Stored entries
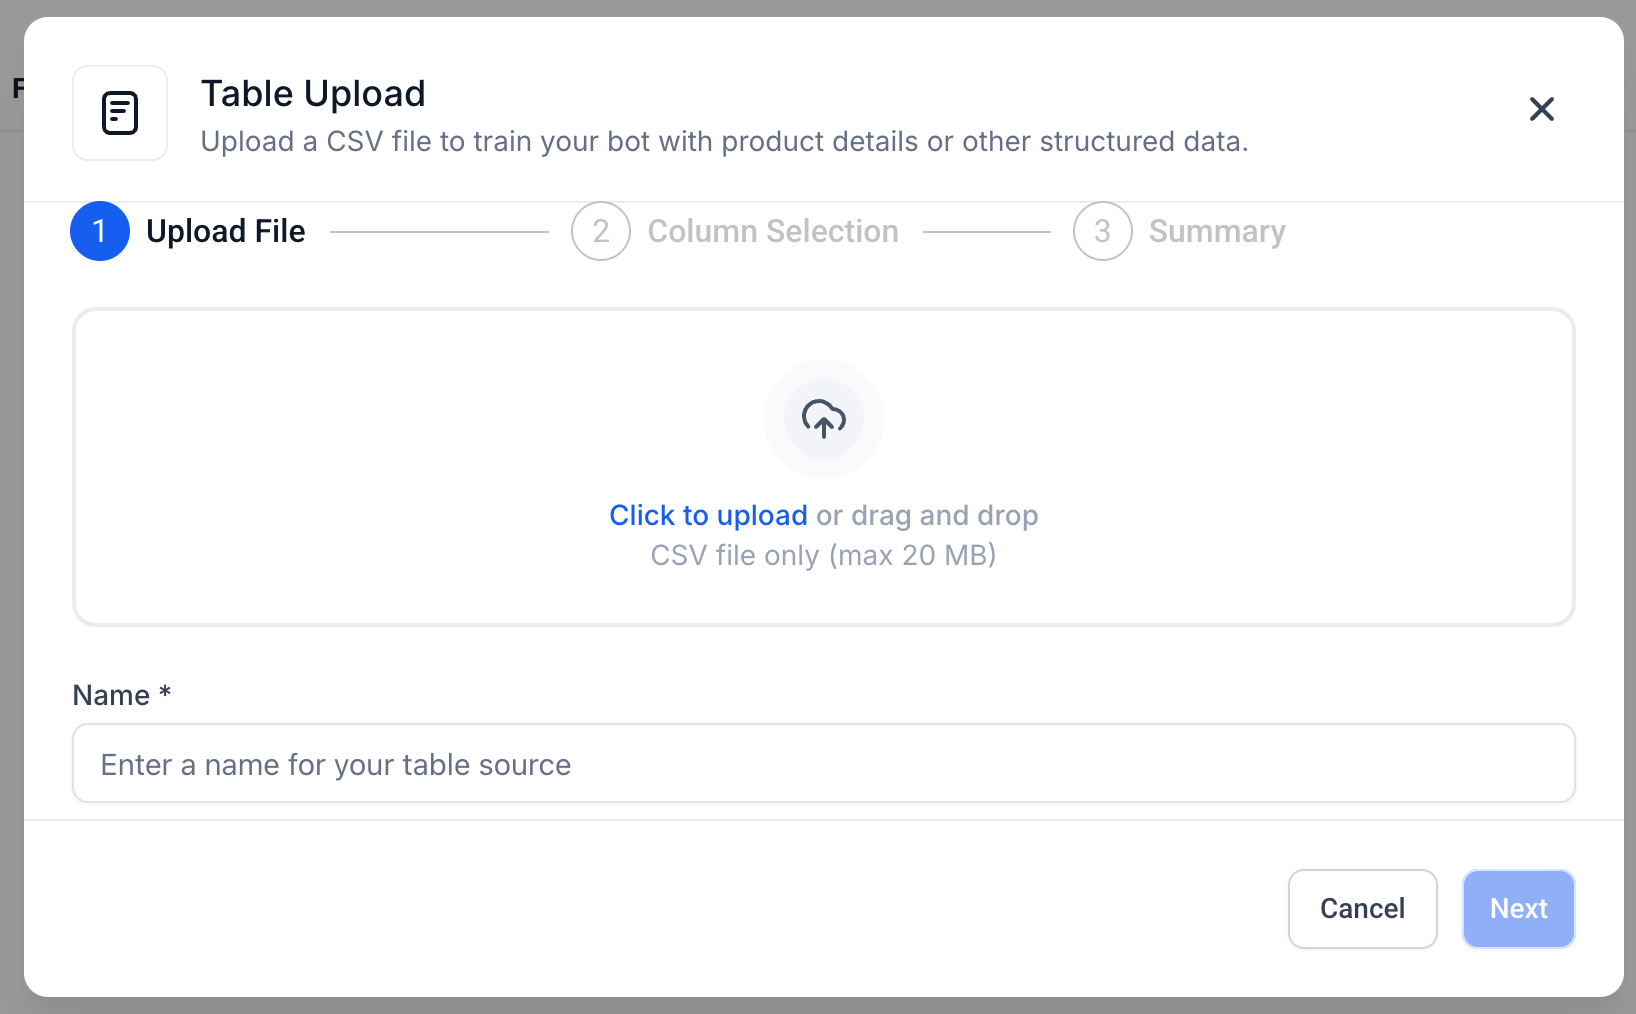1636x1014 pixels.
Task: Click the 'or drag and drop' text
Action: [927, 515]
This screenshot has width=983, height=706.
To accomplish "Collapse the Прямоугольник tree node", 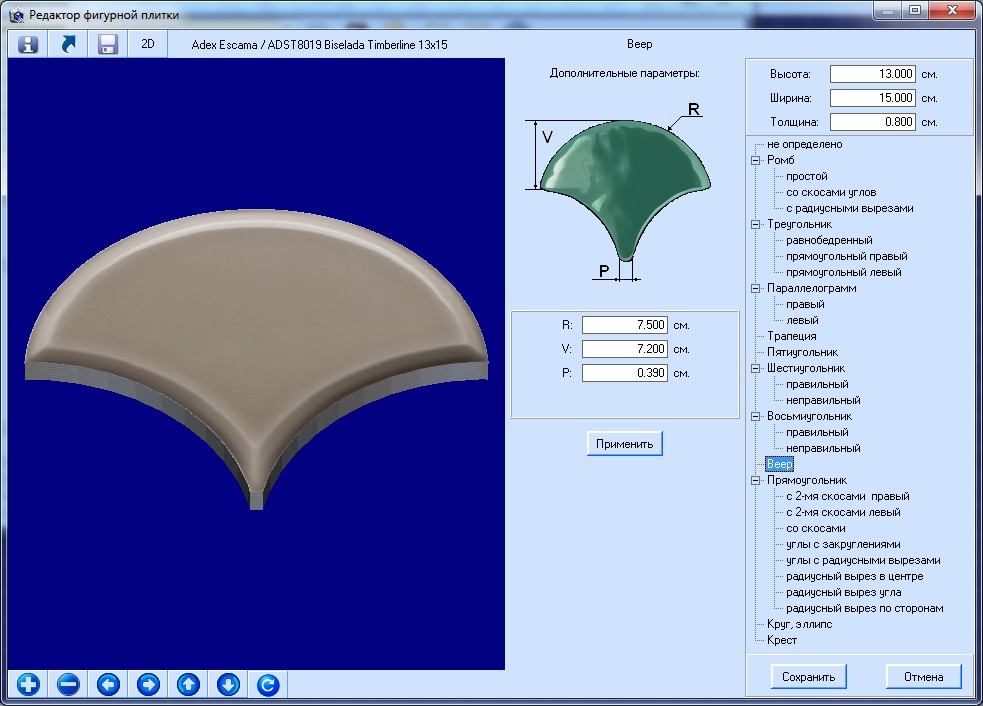I will (x=756, y=480).
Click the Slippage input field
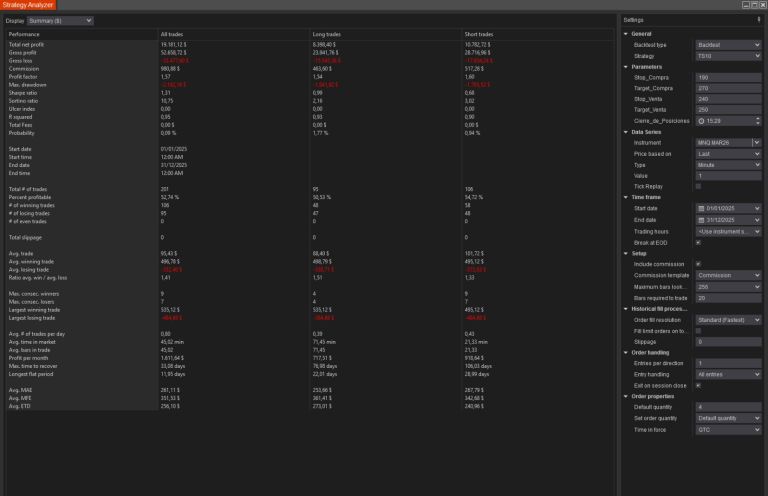The height and width of the screenshot is (496, 768). pos(728,341)
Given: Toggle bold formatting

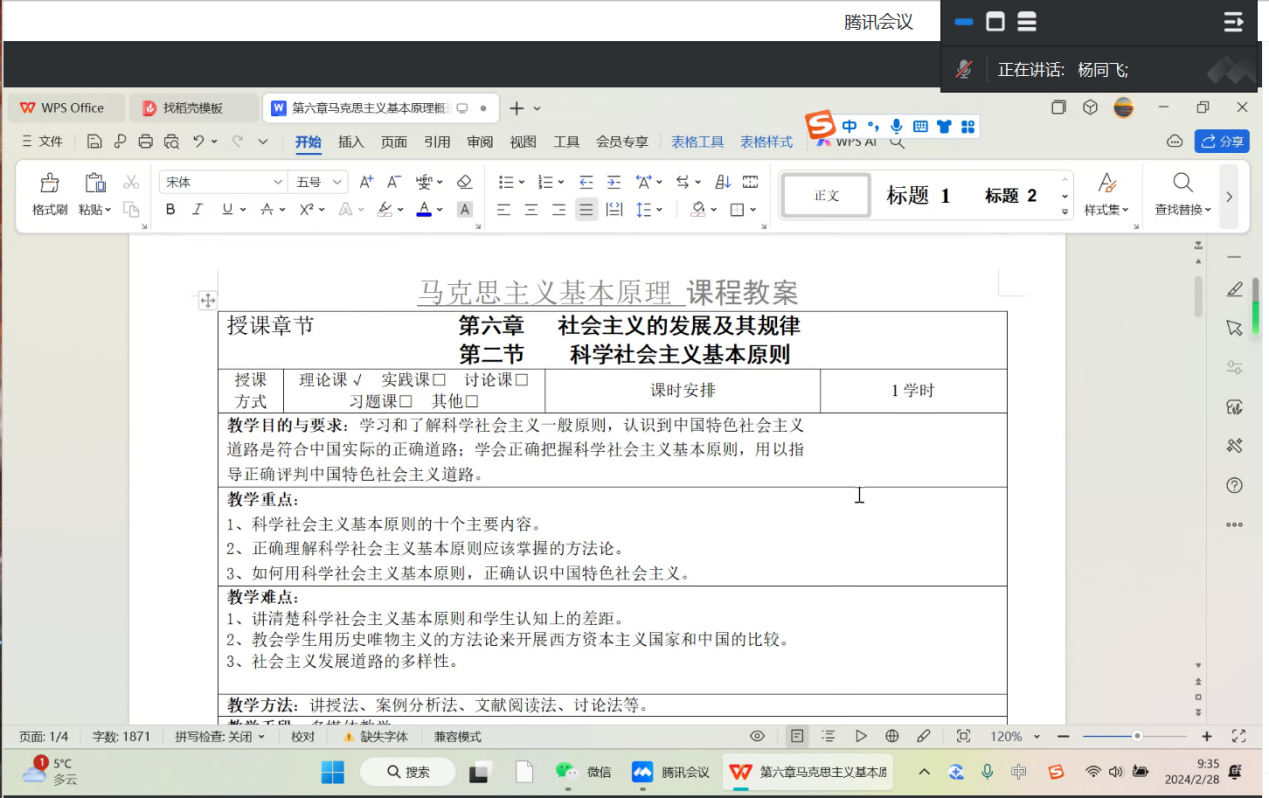Looking at the screenshot, I should 171,210.
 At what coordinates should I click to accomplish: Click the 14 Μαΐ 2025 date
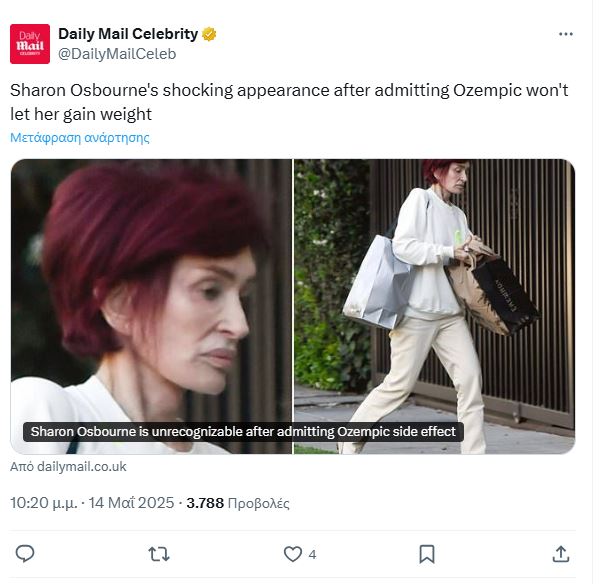tap(131, 503)
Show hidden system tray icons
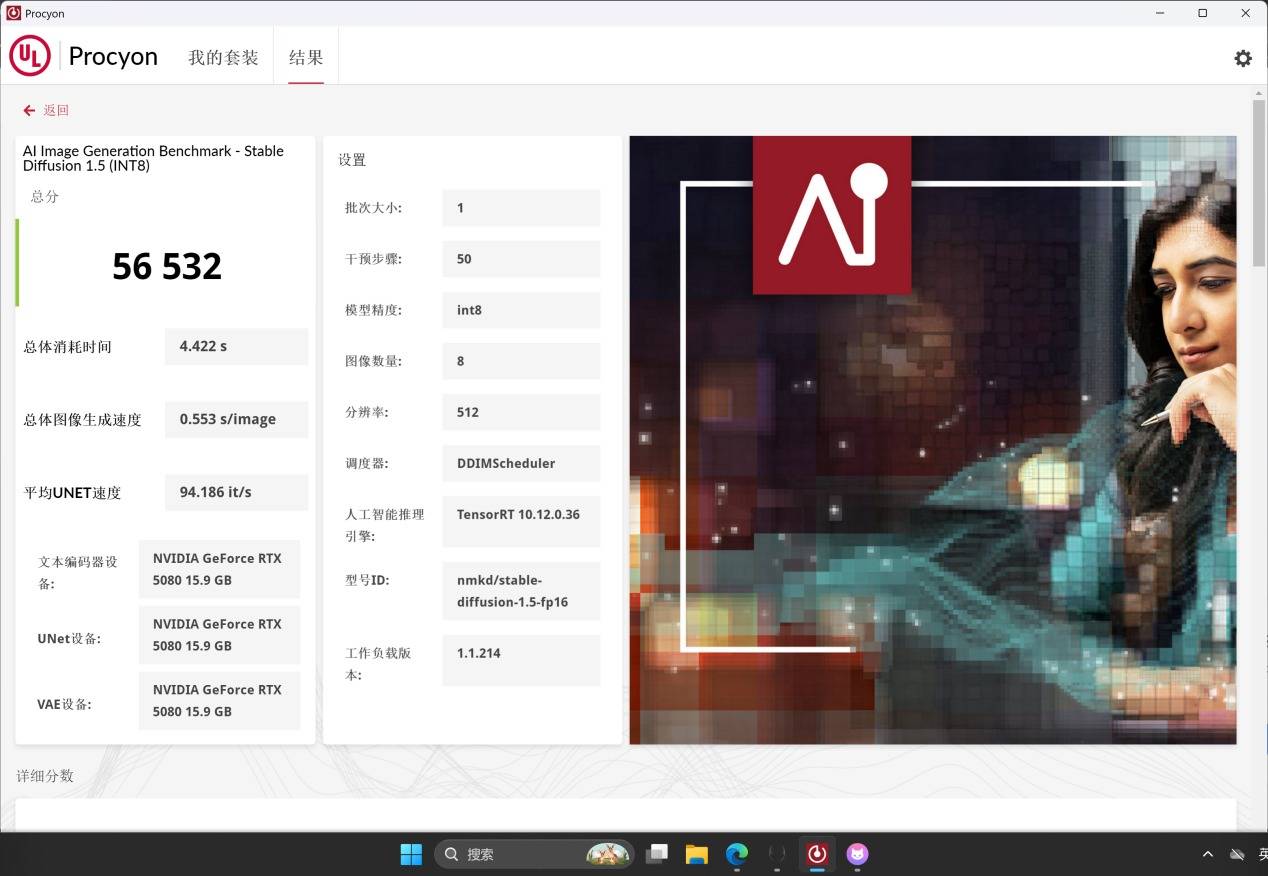1268x876 pixels. [1208, 854]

## What is being asked
Repeat, exactly and only, the lines from the one containing "At what coordinates" through the final line of the data, both ends included, leaving out any picture.

## Problem solution
 At what coordinates should I click to accomplish: Click the 14 Μαΐ 2025 date
tap(131, 503)
Show hidden system tray icons
1268x876 pixels. [1208, 854]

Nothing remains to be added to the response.